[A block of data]
┏━━
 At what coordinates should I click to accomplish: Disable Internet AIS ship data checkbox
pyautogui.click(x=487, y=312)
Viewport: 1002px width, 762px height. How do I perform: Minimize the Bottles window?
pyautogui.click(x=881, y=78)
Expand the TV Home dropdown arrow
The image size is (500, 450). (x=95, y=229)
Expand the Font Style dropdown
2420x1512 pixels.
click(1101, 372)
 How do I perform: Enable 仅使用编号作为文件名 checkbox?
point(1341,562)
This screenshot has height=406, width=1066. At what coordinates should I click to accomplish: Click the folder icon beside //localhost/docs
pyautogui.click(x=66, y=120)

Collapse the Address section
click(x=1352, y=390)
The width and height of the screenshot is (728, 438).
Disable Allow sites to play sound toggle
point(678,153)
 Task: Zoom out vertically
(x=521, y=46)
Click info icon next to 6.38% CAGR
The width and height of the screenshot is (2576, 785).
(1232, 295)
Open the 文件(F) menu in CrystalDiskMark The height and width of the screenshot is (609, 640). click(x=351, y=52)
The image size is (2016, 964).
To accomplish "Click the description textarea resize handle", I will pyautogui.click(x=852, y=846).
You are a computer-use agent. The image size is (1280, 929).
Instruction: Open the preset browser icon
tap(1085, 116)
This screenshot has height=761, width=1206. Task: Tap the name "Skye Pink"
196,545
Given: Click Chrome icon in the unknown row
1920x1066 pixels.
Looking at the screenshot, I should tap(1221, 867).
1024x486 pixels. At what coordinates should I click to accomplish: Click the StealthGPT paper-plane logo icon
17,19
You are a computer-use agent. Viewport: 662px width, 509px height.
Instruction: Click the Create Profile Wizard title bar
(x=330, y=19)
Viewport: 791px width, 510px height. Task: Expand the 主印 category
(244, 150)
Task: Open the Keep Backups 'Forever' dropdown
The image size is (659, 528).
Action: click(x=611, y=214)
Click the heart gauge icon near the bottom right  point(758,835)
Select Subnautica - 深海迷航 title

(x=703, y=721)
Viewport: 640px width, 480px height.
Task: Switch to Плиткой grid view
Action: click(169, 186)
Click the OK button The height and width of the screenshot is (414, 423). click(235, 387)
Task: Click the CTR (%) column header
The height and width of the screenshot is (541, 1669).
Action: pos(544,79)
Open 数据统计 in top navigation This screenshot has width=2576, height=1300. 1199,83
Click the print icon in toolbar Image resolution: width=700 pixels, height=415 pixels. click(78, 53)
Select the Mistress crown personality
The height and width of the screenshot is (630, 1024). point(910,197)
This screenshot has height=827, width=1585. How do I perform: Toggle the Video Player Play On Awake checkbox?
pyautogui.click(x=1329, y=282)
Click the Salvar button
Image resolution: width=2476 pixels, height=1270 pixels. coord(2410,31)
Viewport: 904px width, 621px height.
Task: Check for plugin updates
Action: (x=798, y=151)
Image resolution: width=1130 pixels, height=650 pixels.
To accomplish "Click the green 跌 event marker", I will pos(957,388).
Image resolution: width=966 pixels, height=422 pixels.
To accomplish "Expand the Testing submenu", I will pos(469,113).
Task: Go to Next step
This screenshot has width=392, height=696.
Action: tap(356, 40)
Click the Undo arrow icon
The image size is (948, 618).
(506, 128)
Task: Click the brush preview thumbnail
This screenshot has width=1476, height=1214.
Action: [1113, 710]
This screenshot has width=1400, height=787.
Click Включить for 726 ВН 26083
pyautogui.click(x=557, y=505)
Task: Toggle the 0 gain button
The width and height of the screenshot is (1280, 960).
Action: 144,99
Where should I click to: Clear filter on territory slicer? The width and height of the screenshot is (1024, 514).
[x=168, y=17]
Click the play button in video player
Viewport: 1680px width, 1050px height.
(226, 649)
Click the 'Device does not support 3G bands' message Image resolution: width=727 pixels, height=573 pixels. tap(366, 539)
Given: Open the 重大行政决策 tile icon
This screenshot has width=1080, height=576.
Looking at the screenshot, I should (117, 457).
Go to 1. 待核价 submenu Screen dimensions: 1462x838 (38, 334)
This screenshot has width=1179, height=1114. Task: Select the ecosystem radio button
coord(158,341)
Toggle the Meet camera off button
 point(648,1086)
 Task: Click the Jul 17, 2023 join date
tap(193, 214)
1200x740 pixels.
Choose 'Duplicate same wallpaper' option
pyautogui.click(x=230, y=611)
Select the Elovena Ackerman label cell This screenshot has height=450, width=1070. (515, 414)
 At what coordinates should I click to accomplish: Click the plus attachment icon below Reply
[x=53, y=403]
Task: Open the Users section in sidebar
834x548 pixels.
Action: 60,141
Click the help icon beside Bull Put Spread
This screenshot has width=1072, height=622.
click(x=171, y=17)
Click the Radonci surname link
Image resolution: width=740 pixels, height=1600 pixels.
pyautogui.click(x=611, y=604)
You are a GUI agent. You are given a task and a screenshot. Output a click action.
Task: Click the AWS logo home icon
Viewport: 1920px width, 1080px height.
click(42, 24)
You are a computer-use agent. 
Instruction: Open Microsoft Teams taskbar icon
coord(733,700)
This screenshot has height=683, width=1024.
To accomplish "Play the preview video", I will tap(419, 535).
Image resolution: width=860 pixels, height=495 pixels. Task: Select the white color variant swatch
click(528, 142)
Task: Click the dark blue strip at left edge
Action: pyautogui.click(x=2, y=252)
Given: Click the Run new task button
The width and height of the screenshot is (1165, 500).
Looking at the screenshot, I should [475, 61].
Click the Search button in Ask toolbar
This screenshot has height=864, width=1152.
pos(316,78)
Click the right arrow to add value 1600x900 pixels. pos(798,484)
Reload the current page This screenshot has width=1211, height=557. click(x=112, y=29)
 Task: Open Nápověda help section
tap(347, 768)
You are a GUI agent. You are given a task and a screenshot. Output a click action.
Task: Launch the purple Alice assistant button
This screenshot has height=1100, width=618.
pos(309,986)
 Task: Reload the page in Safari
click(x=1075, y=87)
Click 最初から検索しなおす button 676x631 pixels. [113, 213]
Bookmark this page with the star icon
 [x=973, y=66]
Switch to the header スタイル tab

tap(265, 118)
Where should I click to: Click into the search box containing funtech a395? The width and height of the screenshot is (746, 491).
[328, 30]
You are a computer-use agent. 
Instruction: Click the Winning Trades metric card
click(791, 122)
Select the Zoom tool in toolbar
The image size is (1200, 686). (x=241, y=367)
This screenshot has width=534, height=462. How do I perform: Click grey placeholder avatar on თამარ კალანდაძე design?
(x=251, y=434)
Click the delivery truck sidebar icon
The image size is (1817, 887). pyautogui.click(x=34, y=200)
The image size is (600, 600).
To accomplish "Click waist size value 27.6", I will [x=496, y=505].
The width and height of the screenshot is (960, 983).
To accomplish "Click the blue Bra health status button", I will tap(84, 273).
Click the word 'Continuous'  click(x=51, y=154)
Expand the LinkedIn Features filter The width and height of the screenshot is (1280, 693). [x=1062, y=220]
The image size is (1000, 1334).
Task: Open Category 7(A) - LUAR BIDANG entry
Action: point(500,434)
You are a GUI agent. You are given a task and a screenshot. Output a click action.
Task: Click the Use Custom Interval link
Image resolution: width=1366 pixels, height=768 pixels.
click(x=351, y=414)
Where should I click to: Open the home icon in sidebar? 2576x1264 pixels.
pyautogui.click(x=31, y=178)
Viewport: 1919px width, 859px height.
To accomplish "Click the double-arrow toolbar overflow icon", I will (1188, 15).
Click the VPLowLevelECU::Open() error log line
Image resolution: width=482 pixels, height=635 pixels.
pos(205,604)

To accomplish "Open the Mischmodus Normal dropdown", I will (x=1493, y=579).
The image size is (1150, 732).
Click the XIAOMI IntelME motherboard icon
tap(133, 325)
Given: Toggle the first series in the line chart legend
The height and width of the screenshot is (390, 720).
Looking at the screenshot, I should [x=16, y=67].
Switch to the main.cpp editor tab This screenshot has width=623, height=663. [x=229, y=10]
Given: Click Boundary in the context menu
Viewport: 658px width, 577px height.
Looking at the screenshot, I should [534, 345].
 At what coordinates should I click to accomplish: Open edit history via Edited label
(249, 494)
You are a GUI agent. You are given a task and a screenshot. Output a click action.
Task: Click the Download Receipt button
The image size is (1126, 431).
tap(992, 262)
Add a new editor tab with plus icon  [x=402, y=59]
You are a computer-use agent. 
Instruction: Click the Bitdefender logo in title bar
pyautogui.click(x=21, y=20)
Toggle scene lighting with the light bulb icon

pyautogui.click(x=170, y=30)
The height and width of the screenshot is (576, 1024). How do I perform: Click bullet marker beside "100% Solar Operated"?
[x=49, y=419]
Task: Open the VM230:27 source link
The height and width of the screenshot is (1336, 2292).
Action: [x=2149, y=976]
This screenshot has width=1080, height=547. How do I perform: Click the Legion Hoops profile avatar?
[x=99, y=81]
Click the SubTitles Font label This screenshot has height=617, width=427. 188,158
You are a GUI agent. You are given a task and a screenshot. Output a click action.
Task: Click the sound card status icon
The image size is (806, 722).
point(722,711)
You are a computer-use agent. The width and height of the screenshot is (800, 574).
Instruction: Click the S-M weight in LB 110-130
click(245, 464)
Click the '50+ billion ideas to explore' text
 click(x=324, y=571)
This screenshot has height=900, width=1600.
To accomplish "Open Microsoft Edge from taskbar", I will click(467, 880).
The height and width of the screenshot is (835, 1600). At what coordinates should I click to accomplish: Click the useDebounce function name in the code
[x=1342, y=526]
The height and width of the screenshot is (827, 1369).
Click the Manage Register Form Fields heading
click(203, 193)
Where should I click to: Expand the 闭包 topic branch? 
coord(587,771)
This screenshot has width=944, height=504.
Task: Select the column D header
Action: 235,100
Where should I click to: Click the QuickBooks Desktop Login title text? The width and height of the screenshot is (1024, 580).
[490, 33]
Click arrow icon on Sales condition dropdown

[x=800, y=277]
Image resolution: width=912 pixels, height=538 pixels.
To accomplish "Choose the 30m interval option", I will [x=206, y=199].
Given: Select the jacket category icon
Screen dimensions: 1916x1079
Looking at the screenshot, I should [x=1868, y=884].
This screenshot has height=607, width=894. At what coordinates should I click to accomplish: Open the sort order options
┗━━
-- Instructions to follow --
Reproduce without any changes the part of the block of data that opens with the line containing "Go to 1. 待核价" and closes with the line containing "tap(265, 118)", including both of those lines.

-- Written reply --
Go to 1. 待核价 submenu Screen dimensions: 1462x838 (38, 334)
This screenshot has width=1179, height=1114. Task: Select the ecosystem radio button
coord(158,341)
Toggle the Meet camera off button
 point(648,1086)
 Task: Click the Jul 17, 2023 join date
tap(193, 214)
1200x740 pixels.
Choose 'Duplicate same wallpaper' option
pyautogui.click(x=230, y=611)
Select the Elovena Ackerman label cell This screenshot has height=450, width=1070. (515, 414)
 At what coordinates should I click to accomplish: Click the plus attachment icon below Reply
[x=53, y=403]
Task: Open the Users section in sidebar
834x548 pixels.
Action: 60,141
Click the help icon beside Bull Put Spread
This screenshot has width=1072, height=622.
click(x=171, y=17)
Click the Radonci surname link
Image resolution: width=740 pixels, height=1600 pixels.
pyautogui.click(x=611, y=604)
You are a GUI agent. You are given a task and a screenshot. Output a click action.
Task: Click the AWS logo home icon
Viewport: 1920px width, 1080px height.
click(42, 24)
You are a computer-use agent. 
Instruction: Open Microsoft Teams taskbar icon
coord(733,700)
This screenshot has height=683, width=1024.
To accomplish "Play the preview video", I will tap(419, 535).
Image resolution: width=860 pixels, height=495 pixels. Task: Select the white color variant swatch
click(528, 142)
Task: Click the dark blue strip at left edge
Action: pyautogui.click(x=2, y=252)
Given: Click the Run new task button
The width and height of the screenshot is (1165, 500).
Looking at the screenshot, I should [475, 61].
Click the Search button in Ask toolbar
This screenshot has height=864, width=1152.
pos(316,78)
Click the right arrow to add value 1600x900 pixels. pos(798,484)
Reload the current page This screenshot has width=1211, height=557. click(x=112, y=29)
 Task: Open Nápověda help section
tap(347, 768)
You are a GUI agent. You are given a task and a screenshot. Output a click action.
Task: Launch the purple Alice assistant button
This screenshot has height=1100, width=618.
pos(309,986)
 Task: Reload the page in Safari
click(x=1075, y=87)
Click 最初から検索しなおす button 676x631 pixels. [113, 213]
Bookmark this page with the star icon
 [x=973, y=66]
Switch to the header スタイル tab

tap(265, 118)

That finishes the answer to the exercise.